Tl;DR: Urea is a metabolic waste excreted from human body. As such it does not have any function in human body. It is a major product in the waste excreted from kidneys although trace amounts can be found in sweat. The concentration of urea increases when kidneys fails to function normally. Hence, they are excreted through sweat glands, observed as "frosts" on the skin among uremic patients.
Urea is a normal metabolic waste which are excreted by the kidneys but are also excreted from human body via sweat. In fact, sweat contains trace amount of urea, about 22.2 mmol/L (Huang.et.al. 2002; More on the concentration of urea in thermal sweat has been discussed by Bulmer, 1957). Urea is excreted by eccrine glands. As such, it is also thought to be an excretory organ (urea transferred across eccrine glands is discussed by Komives. et.al, 1966). However, the concentration of urea and uric acid doesn't affect much in the homeostasis function (as they are in negligible amount compared to metabolic waste in kidneys. Sweat seems to play the role of thermoregulation):
urea readily crosses the eccrine glandular wall and cell membrane and therefore concentrations of urea in sweat are expected to be about the same as that of the plasma. Some studies report very high urea concentrations in sweat , up to 50x that of serum, and suggest that this is evidence for a selective transport mechanism across the sweat gland, especially in patients with kidney damage, to clear the blood of high urea concentrations (Al-Tamer et.al., 1997).

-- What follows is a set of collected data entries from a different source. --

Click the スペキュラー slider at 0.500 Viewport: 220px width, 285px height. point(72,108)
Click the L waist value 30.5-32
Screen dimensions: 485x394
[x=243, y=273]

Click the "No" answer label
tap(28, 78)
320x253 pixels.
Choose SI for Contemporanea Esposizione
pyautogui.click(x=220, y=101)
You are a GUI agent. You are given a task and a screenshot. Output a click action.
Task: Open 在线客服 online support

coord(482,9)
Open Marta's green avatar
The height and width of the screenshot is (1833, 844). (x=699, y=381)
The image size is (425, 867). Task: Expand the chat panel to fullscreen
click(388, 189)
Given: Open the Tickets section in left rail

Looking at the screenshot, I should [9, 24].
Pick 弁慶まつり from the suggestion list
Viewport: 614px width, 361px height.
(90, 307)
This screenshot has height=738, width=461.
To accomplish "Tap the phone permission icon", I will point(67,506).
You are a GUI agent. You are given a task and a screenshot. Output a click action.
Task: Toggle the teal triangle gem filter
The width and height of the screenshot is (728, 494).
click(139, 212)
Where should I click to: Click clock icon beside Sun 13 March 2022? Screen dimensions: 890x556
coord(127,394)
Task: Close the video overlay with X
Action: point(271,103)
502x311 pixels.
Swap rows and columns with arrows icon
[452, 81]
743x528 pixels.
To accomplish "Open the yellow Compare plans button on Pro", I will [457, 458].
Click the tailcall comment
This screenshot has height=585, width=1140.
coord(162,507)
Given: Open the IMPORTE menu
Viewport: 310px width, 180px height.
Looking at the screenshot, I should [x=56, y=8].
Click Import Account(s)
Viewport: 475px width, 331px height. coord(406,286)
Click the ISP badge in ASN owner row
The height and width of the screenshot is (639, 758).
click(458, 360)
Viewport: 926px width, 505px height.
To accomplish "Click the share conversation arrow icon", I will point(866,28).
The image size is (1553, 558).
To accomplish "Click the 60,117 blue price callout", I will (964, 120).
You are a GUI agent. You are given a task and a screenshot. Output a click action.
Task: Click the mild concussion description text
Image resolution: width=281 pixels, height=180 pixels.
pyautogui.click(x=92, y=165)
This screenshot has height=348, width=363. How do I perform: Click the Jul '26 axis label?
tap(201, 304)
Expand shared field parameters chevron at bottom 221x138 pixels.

Other studies have shown that uric acid and creatinine excretion via sweat is insignificant compared with elimination rates through the kidneys. Taken together, there is limited evidence that the sweat glands excretory function makes a substantial contribution to homeostasis.
As noted by Keller et.al. 2016, the concentration of urea and uric acid in sweat increases when kidneys fails to function normally:
In humans, urea is excreted in sweat, largely through the eccrine sweat gland. The urea concentration in human sweat is elevated when compared to blood urea nitrogen. The sweat urea nitrogen (UN) of patients with end‐stage kidney disease (ESRD) is increased when compared with healthy humans. The ability to produce sweat is maintained in the overwhelming majority of ESRD patients.
Also, urea concentration in sweat seems to be different among genders:
The sex difference in sweat UN was a surprising finding. In humans, the menstrual cycle is known to change the characteristics of thermoregulation and electrolyte balance. Estrogen lowers core body temperature at rest and during heat stress. Additionally, estrogen replacement therapy increases total body sodium.